Ce cloisonnement s'applique aux opportunités, aux liens de paiement, aux statistiques, ainsi qu'aux annonces et aux propositions de mission : un manager cloisonné ne voit que les annonces qu'il a écrites, les candidatures qui s'y rattachent et les missions qu'il a proposées.

Deux exceptions assumées côté marketplace :

  • Terminer une mission active échappe au cloisonnement. Une mission en cours est une relation de tout le workspace ; la réserver à son proposeur laisserait les missions d'un manager parti sans personne pour y mettre fin.
  • Déposer un avis aussi, et pour la même raison : qui peut engager et rompre un contrat peut dire comment il s'est passé.

Le filtrage est appliqué côté serveur

Le périmètre n'est pas masqué dans l'interface : il est appliqué à la requête en base. Un closer qui tenterait d'accéder directement à l'identifiant d'une opportunité qui n'est pas la sienne obtient une réponse « introuvable » — et non « interdit », ce qui l'empêcherait de déduire l'existence de la ressource.

Les statistiques suivent la même logique, via trois permissions distinctes : voir tout le workspace, voir son équipe, voir soi-même.


Le cycle de vie d'un membre

L'invitation

Le propriétaire ou un admin invite par email. L'invité peut avoir un compte ikloze ou non : dans les deux cas il reçoit un lien d'invitation, qu'il accepte pour rejoindre le workspace. L'invitation expire et peut être annulée ou renvoyée.

La vie du membre

Son rôle, son manager, son taux de commission et ses permissions individuelles sont modifiables à tout moment par qui en a le droit. Un membre peut aussi quitter un workspace de lui-même.

Le départ

Quand un membre est retiré, ses opportunités ne sont pas perdues : elles sont réaffectées, et le motif transfer_on_member_removal est inscrit dans l'historique.
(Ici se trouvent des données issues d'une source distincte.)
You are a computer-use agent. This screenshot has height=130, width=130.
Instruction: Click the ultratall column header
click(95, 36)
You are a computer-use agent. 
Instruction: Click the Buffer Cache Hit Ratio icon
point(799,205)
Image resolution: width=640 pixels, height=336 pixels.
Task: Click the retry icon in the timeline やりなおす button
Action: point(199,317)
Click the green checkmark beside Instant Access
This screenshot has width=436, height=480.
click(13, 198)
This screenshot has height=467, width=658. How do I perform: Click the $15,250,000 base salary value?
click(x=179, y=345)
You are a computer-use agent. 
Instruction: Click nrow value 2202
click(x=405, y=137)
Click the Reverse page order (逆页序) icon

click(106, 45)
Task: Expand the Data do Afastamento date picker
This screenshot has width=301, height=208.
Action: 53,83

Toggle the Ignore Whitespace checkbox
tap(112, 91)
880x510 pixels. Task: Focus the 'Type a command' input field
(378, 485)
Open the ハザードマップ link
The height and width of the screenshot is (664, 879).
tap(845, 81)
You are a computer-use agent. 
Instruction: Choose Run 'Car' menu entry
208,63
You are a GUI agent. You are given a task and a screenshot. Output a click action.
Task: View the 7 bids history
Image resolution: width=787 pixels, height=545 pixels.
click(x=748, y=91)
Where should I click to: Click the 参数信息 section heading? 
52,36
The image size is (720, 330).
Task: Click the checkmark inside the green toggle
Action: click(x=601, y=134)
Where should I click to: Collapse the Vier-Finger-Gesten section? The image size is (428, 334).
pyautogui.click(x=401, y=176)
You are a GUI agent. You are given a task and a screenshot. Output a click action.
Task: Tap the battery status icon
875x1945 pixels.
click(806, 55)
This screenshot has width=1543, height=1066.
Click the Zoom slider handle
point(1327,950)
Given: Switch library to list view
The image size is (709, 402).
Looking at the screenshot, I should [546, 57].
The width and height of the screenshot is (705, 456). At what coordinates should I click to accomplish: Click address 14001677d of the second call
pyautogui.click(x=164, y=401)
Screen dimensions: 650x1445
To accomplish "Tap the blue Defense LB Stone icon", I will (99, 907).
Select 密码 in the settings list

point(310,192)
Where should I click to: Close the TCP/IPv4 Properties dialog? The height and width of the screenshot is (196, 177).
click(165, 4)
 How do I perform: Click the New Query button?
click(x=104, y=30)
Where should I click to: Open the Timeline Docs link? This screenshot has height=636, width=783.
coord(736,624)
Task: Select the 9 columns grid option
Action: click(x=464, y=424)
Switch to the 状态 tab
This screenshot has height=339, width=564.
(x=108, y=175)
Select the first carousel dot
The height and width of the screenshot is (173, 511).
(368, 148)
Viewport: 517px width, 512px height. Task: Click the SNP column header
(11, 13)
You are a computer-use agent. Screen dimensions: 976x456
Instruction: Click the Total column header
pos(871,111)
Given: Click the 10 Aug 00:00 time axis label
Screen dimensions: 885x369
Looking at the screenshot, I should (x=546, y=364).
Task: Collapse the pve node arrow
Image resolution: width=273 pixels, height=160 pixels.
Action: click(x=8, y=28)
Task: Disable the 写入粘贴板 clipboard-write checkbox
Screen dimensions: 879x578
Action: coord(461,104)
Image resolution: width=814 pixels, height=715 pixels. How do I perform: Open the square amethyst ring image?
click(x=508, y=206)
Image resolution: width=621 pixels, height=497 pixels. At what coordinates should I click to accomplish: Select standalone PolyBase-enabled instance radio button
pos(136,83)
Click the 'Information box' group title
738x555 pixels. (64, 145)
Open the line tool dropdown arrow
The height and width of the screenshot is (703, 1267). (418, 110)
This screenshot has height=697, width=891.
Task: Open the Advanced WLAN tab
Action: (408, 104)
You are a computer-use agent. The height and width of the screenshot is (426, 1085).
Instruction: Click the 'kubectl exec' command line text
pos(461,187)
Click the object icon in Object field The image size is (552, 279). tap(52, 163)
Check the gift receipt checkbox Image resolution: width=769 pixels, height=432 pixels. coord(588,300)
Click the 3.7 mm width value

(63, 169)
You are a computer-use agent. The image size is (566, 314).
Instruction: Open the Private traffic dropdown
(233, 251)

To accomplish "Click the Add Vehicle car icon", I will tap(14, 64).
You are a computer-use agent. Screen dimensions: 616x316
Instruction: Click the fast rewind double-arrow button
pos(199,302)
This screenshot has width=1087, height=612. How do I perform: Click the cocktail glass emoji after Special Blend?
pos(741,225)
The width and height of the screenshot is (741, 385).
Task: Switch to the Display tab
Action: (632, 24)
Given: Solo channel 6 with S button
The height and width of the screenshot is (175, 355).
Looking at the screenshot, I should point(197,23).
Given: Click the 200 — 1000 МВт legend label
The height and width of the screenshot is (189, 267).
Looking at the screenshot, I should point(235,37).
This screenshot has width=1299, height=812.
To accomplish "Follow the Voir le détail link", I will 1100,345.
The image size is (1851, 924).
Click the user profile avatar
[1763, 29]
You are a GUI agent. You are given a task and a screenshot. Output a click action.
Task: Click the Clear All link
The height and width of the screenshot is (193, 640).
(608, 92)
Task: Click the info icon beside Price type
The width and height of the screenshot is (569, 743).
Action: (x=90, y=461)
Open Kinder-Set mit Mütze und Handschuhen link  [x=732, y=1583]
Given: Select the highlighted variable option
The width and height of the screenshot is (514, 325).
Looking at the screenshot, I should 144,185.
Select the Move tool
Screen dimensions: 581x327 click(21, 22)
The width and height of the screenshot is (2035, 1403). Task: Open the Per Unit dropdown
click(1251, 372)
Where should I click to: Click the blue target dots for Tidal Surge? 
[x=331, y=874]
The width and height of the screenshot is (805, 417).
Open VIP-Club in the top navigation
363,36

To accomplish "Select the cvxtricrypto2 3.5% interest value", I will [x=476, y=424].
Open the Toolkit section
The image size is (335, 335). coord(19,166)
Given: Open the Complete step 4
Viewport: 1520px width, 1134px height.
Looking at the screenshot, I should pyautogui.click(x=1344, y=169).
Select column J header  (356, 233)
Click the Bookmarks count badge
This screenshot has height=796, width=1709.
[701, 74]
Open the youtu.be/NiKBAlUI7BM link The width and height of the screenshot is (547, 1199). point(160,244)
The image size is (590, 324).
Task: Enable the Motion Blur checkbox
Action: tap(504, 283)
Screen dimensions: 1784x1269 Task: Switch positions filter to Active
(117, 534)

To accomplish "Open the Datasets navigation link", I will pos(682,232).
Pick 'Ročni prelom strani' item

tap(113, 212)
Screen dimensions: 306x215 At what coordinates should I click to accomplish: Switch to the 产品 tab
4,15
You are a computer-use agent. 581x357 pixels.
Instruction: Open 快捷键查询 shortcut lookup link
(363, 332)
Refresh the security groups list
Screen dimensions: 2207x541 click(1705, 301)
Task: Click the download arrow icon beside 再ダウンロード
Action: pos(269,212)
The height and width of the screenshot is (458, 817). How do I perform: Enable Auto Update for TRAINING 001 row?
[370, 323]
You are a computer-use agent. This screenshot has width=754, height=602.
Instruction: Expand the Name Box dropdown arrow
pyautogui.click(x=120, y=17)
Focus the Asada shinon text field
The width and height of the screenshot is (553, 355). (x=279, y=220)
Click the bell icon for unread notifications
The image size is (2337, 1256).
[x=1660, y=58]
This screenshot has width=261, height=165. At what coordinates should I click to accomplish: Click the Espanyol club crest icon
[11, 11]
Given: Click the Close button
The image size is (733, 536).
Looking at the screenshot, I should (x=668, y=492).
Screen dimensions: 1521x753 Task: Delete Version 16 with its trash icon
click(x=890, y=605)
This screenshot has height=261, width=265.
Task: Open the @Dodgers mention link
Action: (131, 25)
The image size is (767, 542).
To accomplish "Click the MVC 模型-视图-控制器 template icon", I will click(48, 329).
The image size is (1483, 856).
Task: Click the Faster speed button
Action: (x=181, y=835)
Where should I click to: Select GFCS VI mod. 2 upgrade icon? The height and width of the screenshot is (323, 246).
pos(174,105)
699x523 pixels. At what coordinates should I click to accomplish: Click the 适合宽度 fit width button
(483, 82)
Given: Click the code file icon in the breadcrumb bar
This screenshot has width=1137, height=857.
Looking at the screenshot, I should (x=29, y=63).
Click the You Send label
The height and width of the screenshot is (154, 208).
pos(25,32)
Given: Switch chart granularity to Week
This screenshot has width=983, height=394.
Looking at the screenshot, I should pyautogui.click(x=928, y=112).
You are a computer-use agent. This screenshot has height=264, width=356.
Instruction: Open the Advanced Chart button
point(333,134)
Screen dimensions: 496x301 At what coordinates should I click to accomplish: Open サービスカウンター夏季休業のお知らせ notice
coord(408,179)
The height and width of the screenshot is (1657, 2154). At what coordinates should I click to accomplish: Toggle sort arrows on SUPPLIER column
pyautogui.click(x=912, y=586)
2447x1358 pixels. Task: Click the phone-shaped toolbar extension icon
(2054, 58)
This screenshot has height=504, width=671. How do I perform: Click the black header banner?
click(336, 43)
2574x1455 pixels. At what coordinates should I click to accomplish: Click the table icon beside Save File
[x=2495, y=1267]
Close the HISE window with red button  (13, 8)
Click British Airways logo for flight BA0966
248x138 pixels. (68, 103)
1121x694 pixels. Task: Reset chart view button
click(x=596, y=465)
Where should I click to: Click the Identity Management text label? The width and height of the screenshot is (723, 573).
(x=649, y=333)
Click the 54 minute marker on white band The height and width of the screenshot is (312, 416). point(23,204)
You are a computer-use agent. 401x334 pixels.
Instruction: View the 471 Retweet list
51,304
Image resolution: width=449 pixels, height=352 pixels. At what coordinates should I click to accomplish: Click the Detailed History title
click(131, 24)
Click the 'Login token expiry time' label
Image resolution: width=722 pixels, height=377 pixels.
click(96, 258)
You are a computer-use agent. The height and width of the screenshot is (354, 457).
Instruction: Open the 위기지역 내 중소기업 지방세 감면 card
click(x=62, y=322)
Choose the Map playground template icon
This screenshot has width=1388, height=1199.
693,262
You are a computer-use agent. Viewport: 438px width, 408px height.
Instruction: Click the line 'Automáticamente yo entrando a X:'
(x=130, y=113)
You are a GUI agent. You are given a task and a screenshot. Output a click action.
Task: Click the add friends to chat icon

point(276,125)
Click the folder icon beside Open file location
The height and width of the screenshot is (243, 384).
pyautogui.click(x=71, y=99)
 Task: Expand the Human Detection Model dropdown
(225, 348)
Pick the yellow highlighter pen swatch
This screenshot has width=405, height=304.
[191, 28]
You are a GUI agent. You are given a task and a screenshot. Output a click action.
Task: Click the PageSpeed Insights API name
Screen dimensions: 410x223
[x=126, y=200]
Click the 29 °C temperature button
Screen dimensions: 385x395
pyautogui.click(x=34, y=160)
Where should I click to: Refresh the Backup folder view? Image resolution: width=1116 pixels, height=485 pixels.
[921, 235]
On sait donc toujours d'où vient un lead réattribué.

Les commissions déjà acquises restent sur son portefeuille : quitter un workspace ne fait pas perdre l'argent gagné.

Si le membre était arrivé par la marketplace, son départ termine automatiquement ses missions en cours — qu'il ait été retiré ou qu'il soit parti de lui-même. Les statuts d'une mission ne peuvent jamais contredire l'appartenance réelle au workspace. Voir 11 — La mission.

La propriété du workspace

La propriété est transférable à un autre membre. C'est une opération sensible : elle déplace le raccourci « propriétaire » — donc l'accès total au workspace. Les deux parties sont notifiées.


En résumé

  • Les droits vivent sur l'adhésion, pas sur l'utilisateur — le multi-workspace est natif.
  • Le refus l'emporte sur l'attribution par rôle.
  • Le cloisonnement est appliqué en base, pas seulement dans l'interface.
  • Aucun droit joker : les bypass sont des règles explicites du code.

Détail technique : Architecture › Permissions (RBAC) et Multi-tenant.